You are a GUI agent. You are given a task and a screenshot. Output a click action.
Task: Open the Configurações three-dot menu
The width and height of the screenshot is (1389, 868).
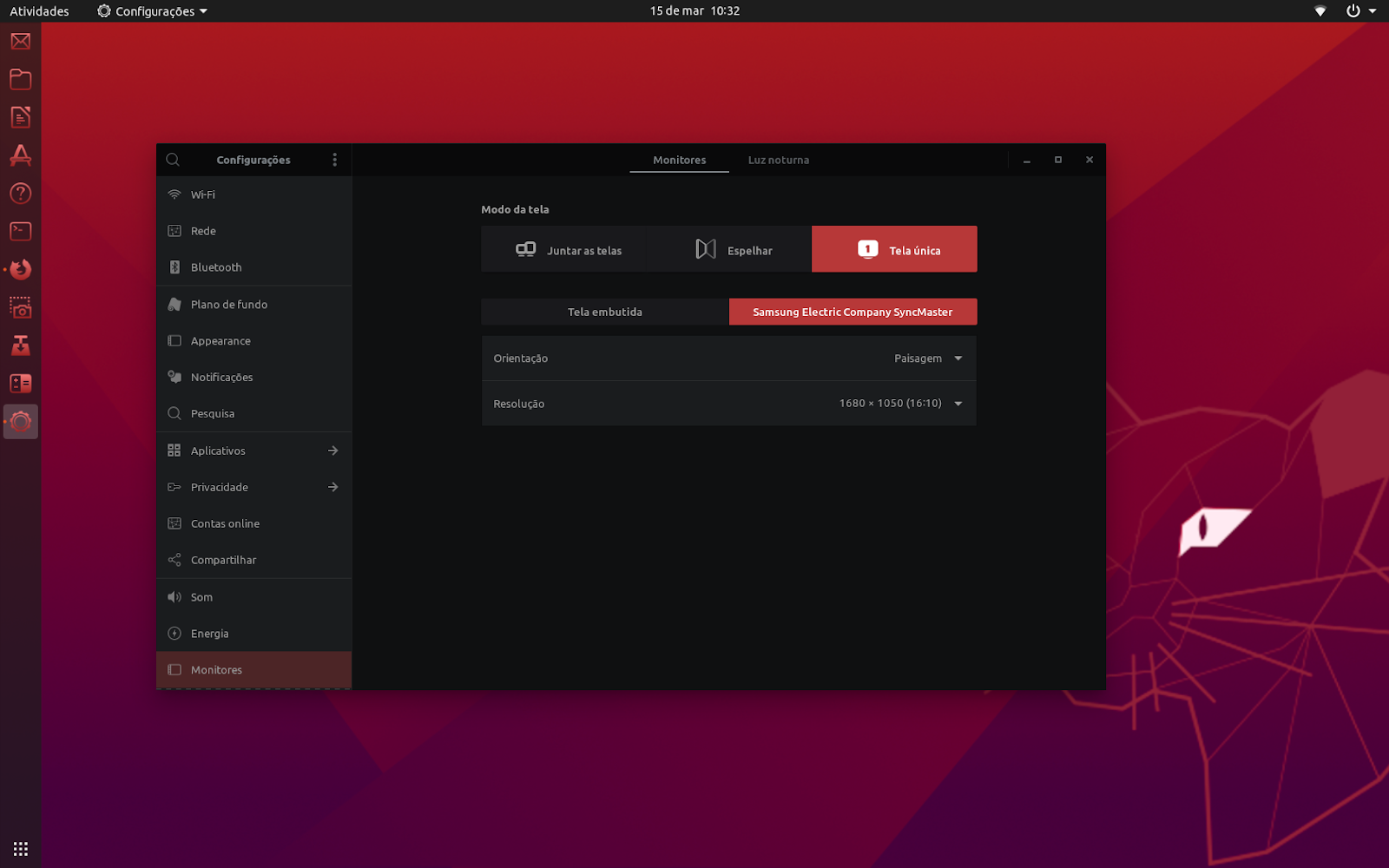(x=334, y=160)
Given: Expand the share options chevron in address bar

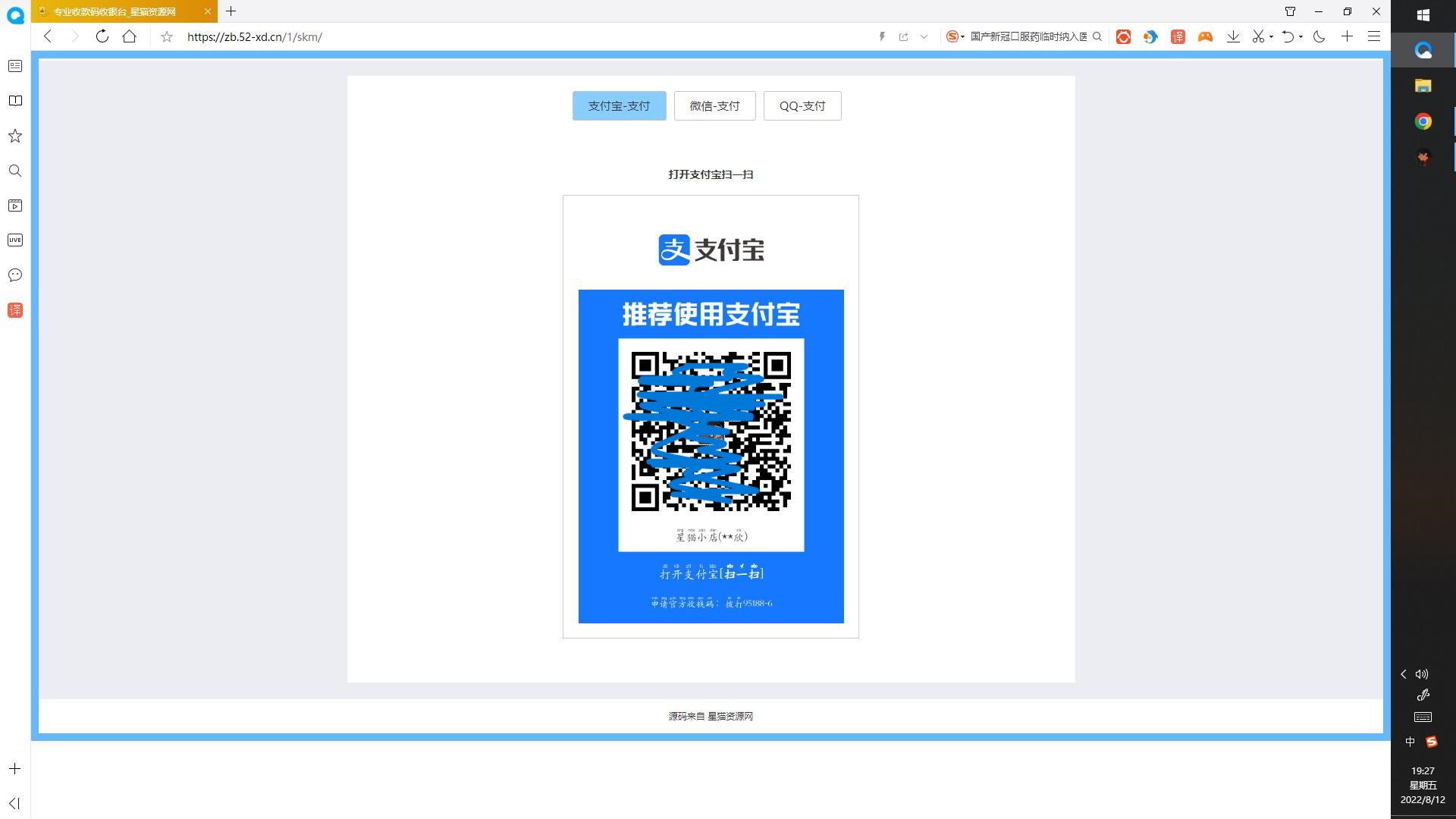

▬▬▬▬▬▬▬▬▬▬

| Task item |
Set every record down exactly, omitting pictures.

| Solved exercise |
You are a GUI agent. You are given a task and a screenshot. Output a click action.
Task: Open the Configurações three-dot menu
The width and height of the screenshot is (1389, 868).
(x=334, y=160)
Given: Expand the share options chevron in address bar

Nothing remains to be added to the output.